> DIRECTIONS
Within the records that follow, find every line containing the string "dialog". Copy those lines.

SUPPLIED DATA below:

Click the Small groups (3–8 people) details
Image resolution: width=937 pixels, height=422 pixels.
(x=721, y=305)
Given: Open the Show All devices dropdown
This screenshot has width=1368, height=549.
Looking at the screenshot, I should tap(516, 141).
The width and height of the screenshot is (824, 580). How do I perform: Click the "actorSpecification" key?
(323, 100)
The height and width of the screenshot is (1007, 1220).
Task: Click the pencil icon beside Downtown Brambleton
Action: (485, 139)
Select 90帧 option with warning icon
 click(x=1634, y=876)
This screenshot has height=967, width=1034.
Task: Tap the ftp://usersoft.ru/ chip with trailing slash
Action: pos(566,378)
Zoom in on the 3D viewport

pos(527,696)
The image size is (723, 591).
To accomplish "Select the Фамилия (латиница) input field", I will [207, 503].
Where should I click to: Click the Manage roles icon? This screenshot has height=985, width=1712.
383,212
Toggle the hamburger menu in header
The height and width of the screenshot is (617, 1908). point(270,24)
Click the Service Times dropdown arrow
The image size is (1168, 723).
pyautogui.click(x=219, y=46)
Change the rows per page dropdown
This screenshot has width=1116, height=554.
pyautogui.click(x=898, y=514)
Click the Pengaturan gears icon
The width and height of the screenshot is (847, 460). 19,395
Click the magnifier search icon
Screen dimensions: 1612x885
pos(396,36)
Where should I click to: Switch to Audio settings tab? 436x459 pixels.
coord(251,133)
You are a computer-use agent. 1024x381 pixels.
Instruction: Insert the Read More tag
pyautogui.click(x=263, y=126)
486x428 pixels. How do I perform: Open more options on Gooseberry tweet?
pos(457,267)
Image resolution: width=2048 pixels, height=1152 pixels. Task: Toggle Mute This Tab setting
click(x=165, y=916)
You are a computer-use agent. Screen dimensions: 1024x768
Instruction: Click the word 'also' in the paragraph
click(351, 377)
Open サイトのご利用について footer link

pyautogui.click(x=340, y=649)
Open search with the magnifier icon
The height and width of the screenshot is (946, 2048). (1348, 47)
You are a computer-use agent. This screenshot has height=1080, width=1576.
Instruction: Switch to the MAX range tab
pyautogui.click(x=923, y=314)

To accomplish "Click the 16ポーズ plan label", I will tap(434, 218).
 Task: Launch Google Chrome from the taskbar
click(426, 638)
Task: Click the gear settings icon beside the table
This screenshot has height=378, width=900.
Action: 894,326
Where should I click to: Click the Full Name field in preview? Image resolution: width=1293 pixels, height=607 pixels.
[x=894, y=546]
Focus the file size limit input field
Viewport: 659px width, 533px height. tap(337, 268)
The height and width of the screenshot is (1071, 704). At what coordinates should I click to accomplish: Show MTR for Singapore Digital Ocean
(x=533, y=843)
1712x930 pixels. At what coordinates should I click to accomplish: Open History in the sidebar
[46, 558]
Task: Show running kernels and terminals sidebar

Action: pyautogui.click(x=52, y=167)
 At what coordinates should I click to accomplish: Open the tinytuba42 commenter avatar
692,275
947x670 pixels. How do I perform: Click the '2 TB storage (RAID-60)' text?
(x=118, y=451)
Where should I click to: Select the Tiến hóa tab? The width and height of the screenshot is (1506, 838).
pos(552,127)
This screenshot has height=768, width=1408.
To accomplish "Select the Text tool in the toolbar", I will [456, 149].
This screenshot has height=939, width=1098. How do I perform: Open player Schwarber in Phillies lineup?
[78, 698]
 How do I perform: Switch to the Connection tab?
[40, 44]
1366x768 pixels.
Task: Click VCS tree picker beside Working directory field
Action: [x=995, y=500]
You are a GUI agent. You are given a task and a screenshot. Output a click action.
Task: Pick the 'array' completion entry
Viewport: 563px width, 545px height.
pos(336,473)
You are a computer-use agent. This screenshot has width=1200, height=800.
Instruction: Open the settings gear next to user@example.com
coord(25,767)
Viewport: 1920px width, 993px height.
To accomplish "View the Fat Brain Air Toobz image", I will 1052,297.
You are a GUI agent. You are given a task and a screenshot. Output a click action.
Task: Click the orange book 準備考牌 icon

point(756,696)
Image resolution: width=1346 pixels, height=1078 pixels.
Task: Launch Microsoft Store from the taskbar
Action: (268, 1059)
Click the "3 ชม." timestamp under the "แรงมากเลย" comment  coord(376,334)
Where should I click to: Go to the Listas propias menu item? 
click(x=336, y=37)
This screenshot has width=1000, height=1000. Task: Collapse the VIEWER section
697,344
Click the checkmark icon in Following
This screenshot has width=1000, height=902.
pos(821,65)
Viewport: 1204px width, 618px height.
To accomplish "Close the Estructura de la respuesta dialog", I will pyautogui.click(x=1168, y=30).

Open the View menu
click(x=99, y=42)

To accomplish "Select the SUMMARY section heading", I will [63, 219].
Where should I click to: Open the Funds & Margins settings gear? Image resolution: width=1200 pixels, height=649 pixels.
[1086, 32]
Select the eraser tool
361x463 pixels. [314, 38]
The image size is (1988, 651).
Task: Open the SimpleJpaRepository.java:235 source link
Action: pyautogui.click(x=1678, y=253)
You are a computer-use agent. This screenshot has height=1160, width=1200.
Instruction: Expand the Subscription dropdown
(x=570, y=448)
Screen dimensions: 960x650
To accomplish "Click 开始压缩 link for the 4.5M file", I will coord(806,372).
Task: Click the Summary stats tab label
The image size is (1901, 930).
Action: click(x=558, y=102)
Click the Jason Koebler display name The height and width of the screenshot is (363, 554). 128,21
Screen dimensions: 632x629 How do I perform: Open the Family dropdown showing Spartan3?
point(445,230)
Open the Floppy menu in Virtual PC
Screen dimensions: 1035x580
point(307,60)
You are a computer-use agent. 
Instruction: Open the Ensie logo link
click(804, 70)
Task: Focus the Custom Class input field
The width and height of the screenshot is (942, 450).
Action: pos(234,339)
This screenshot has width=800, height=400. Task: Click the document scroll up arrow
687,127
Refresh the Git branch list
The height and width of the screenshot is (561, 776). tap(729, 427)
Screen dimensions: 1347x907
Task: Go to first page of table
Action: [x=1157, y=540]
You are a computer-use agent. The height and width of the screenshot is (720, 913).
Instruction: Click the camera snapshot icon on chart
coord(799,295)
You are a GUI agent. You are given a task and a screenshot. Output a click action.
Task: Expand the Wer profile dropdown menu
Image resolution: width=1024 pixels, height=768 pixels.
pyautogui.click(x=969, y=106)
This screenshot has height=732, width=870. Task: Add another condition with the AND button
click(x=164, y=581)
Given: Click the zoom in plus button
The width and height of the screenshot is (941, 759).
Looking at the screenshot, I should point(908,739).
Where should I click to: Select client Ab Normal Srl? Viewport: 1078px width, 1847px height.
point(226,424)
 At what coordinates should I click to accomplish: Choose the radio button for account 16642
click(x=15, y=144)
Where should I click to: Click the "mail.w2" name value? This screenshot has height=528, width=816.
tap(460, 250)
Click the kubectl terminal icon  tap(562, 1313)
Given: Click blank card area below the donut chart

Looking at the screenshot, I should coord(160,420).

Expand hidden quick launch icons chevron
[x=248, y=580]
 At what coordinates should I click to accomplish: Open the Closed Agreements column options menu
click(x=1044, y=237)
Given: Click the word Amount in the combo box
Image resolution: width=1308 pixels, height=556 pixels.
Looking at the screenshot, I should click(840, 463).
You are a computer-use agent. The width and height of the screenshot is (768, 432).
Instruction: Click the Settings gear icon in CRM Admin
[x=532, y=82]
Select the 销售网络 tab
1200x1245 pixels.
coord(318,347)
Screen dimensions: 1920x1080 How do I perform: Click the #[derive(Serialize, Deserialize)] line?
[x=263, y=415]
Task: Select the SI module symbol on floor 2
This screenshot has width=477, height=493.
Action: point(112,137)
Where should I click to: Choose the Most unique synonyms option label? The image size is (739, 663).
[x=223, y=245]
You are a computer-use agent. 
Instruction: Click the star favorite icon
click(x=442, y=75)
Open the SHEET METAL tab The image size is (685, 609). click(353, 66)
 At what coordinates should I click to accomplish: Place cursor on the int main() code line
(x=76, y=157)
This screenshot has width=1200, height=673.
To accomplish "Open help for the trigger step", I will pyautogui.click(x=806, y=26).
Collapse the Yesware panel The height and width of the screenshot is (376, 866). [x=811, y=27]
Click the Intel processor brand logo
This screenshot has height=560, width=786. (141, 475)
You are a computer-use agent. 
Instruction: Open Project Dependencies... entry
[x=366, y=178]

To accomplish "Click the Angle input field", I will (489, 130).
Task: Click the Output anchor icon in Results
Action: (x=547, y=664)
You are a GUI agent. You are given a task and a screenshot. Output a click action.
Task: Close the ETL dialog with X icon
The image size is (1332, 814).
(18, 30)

End of SUPPLIED DATA.

> SOLVED EXERCISE
To accomplish "Close the Estructura de la respuesta dialog", I will pyautogui.click(x=1168, y=30).
Task: Close the ETL dialog with X icon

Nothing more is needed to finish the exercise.